Data has shown that only 14.5 per cent of women are represented at all levels in political and leadership roles in the country despite efforts being made by some gender activists to bridge the gap.
It is for this reason that, the Foundation for Security and Development in Africa, FOSDA, has launched the Women, Peace and Security project to help improve the participation and representation of women in peace processes at all levels.
Speaking at the ceremony in Accra, Principal Programme Officer at the Ministry of Gender, Children and Social Protection, Vera Karikari Bediako said gender equality serves as a catalyst to the sustenance of peace and stability hence the launch of the programme.
The launch brought together 35 women across different regions in the country made up of entrepreneurs, farmers and queen mothers among others earmarked to receive training under the Women Peace and Security project.
The goal is to improve the participation and representation of women in peace processes at all levels in Ghana.

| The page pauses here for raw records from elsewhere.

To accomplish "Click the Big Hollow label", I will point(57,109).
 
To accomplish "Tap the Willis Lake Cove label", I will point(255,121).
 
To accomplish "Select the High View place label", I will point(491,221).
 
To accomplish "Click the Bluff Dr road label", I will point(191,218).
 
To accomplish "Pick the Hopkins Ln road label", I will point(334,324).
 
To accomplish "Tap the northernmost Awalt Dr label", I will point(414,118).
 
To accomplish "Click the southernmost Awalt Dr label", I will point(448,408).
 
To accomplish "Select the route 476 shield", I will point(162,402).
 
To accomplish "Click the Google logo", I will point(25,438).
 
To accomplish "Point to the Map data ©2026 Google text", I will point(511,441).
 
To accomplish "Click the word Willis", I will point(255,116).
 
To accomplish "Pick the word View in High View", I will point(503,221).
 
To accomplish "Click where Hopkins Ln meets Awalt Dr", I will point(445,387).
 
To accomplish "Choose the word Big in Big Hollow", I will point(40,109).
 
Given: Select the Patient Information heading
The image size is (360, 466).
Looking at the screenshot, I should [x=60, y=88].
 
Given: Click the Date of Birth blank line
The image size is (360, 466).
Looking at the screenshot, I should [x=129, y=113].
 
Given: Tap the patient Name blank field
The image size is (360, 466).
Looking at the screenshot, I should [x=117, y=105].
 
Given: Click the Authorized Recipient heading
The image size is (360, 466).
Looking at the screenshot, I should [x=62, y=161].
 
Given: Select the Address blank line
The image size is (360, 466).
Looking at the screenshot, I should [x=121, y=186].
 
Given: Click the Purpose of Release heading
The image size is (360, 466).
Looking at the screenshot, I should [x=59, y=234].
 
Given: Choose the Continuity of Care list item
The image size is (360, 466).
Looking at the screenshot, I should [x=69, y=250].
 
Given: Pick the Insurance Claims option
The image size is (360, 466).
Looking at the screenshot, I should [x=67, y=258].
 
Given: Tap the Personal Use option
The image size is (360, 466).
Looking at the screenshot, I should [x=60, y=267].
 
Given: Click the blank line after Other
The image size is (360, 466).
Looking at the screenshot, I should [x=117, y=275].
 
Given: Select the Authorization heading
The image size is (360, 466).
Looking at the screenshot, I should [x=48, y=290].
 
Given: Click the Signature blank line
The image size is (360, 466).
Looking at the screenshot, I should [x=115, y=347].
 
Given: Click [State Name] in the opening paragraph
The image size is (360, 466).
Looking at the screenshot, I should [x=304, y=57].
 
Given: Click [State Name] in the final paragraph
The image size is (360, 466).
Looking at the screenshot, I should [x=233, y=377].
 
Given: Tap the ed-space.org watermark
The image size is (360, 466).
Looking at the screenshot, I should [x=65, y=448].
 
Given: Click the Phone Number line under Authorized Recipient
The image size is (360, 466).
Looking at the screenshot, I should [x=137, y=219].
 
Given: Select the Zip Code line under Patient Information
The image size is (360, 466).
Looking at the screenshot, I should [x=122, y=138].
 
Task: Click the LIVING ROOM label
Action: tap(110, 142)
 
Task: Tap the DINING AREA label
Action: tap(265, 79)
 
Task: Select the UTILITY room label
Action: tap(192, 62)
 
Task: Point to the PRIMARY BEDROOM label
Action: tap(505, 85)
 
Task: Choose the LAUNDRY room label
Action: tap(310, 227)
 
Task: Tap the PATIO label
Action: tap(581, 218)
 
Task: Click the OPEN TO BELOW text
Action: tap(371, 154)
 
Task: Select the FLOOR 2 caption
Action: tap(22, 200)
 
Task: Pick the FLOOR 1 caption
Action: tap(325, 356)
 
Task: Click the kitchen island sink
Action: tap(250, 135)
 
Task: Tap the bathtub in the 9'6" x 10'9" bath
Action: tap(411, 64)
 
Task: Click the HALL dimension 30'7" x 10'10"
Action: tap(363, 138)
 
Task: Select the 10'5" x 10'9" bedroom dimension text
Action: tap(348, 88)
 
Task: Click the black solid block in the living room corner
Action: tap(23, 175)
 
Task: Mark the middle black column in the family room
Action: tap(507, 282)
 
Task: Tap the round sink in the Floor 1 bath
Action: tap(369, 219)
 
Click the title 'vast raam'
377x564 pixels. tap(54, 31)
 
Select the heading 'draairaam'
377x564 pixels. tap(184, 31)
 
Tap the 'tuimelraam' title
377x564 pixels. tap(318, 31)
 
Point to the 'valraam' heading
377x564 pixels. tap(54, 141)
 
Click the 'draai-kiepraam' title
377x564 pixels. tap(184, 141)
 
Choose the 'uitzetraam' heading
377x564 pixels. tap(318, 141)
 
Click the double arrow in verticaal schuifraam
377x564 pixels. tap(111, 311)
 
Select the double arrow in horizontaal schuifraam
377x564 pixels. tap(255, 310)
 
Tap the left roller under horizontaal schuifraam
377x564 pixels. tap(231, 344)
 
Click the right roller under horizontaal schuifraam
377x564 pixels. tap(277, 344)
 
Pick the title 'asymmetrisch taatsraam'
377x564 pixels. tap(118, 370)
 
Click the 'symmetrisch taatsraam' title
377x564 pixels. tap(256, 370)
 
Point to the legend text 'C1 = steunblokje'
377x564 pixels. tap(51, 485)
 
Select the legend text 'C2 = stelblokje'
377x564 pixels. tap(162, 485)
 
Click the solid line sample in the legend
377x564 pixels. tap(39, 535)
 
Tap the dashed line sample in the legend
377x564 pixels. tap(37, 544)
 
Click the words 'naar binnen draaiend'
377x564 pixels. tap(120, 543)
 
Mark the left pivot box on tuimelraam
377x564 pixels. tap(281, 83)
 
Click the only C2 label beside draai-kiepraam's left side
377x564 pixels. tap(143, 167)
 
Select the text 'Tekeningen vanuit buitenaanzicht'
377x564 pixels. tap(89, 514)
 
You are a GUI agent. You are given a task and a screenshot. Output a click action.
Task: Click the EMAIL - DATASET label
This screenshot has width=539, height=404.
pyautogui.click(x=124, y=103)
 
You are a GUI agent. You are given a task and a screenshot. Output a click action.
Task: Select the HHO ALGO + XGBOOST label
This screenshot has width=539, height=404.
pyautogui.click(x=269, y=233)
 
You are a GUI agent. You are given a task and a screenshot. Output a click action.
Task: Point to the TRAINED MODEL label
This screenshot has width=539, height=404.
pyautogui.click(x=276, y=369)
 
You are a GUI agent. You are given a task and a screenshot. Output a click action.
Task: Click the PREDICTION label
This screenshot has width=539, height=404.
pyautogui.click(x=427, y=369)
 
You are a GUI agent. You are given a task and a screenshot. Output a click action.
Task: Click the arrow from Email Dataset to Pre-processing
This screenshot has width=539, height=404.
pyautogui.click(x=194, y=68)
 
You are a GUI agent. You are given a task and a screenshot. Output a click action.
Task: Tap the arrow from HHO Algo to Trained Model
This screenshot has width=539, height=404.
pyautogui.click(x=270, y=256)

The Principal Programme Officer at the Department of Gender, Children and Social Protection, Vera Karikari Bediako called for equal participation of women in key decision making processes for accelerated development.
“It has been said that gender equality is the number one predictor of peace, more so than level of democracy or religious identity. Therefore, improving the participation and representation of women in peace processes at all levels in Ghana is the way to go in achieving sustainable development. Promoting gender equality and women’s human rights requires recognizing and transforming social, political and economic structures for human security and peace for all” she stated.
Acting Executive Director of FOSDA, Theodora Anti called on Parliament and other relevant stakeholders to expedite action on the Affirmative Action Bill to halt the wanton discrimination against women.
“There have been successes but definitely not enough to take us to where we want to go. We are using this platform to call for more women and advocate for the affirmative action bill to be expedited. A Lot of work has been done around affirmative action but we are not seeing much progress. We call on parliament and all hands on deck approach so that the bill can be passed as soon as possible” she stated.
Executive Secretary of the Peace Council, George Amoh, charged women to involve men in efforts towards the fight against gender-based violence and its related issues as it is a collective responsibility.
“I just want to encourage our women to partner with the men to ensure we have improved security and peace in this country. There are a lot of insurgents around us who are trying to disturb the peace of this country. We all must be security conscious to build a collective resilience’’, Mr Amoh stated.
The FOSDA Women Peace and Security project titled “enhancing the technical experts of women Peace Builders in Ghana has a Canadian Fund for local initiatives.